For technologically advanced companies, green PCB technology presents a market opportunity to differentiate their products and gain a competitive advantage.

05 The Road Ahead: Where is Green PCB Headed?

Looking ahead, the green development of PCBs will demonstrate a diversified, technology-driven, and globally collaborative trend, all of which will collectively shape the future of sustainable development for the electronics industry.

Technological innovation will continue to advance. An IDTechEx report predicts that from 2025 to 2035, additive manufacturing is expected to reduce costs and minimize waste in the PCB industry.

Innovative metal recovery technologies such as biometallurgy have also shown potential, leveraging the metabolic activity of microorganisms to achieve low-energy, high-purity metal extraction.

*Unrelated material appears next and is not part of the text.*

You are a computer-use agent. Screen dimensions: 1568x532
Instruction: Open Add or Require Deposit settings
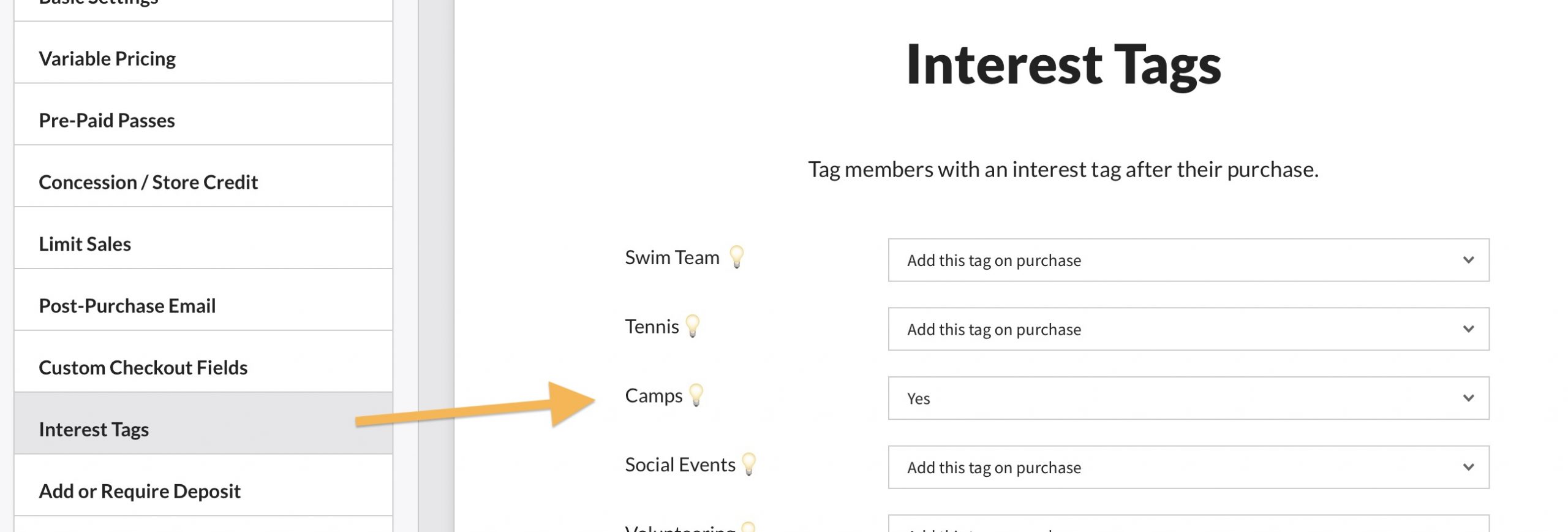click(x=140, y=492)
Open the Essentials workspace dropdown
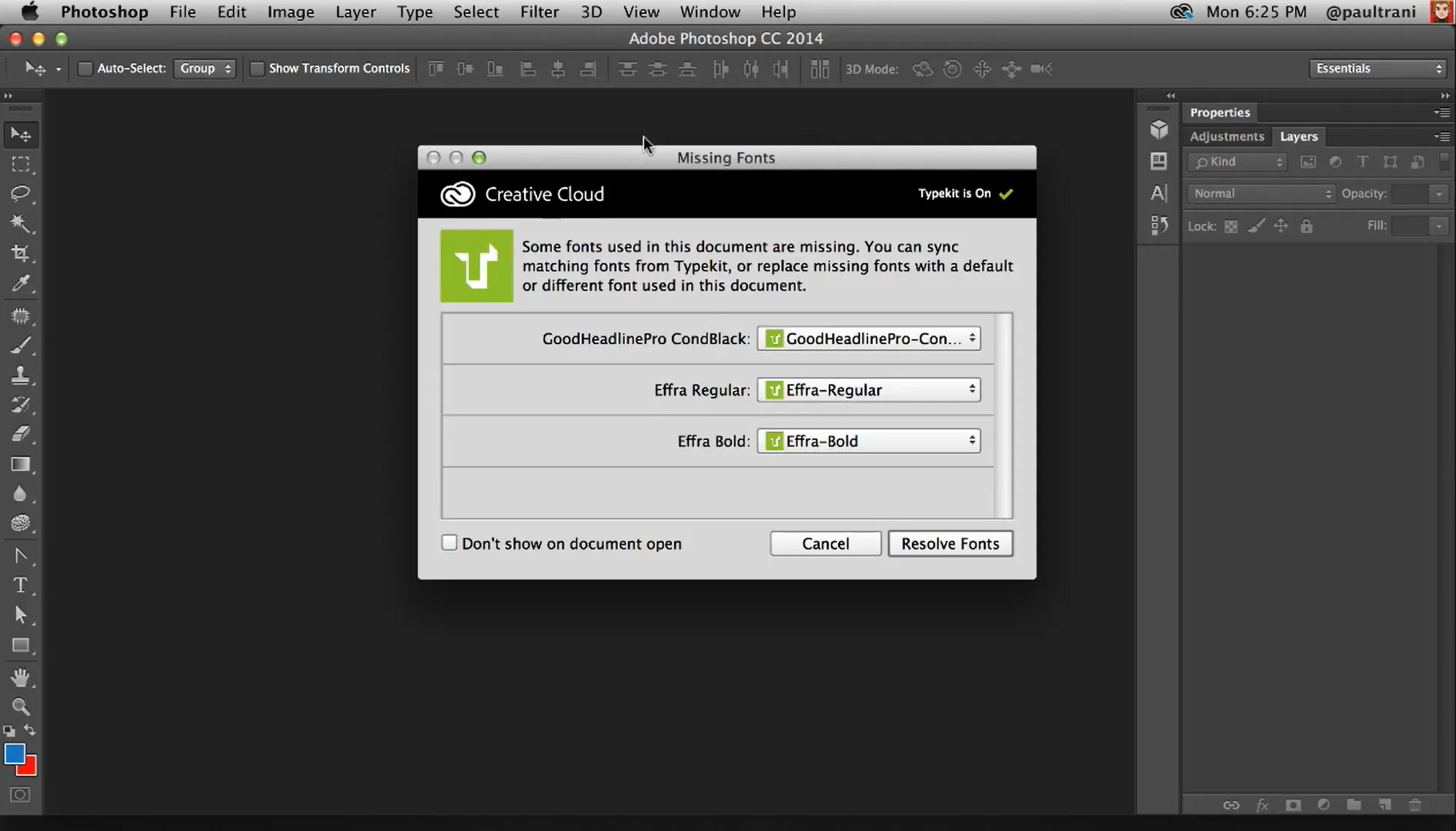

Policy coordination will become increasingly important. The EU’s Digital Product Passport (DPP) regulation, which will take effect in 2025, will provide greater transparency into the flow of e-waste.

Although 90% of printed circuit boards are manufactured in the Asia-Pacific region, the electronics supply chain is global, so regulations in various regions have broad global implications.

Industry chain collaboration will become mainstream. For example, Jialianyi Technology has partnered with the Industrial Technology Research Institute, the Institute for Information Industry, and several upstream and downstream companies to form a research and development alliance to integrate resources and achieve collaborative development.

Lite-On Technology is integrating green manufacturing into product development through collaboration with startups, exemplifying collaborative innovation across the supply chain.

Globally, millions of tons of PCB waste are generated annually, and the waste continues to grow at a rate of 5%-8% annually. In Taiwan, Japan, Europe, and the United States, a growing number of companies are integrating sustainability into every aspect of the PCB lifecycle.

From biodegradable substrates to low-carbon manufacturing processes, from modular designs to closed-loop recycling systems, the green transformation of PCBs is resonating throughout the electronics industry chain.

“The era of siloed efforts is over,” Jialianyi Technology emphasized at an industry exchange meeting. “Building a systematic R&D collaboration platform is the key to driving flexible PCB manufacturing towards high-value, low-carbon manufacturing.”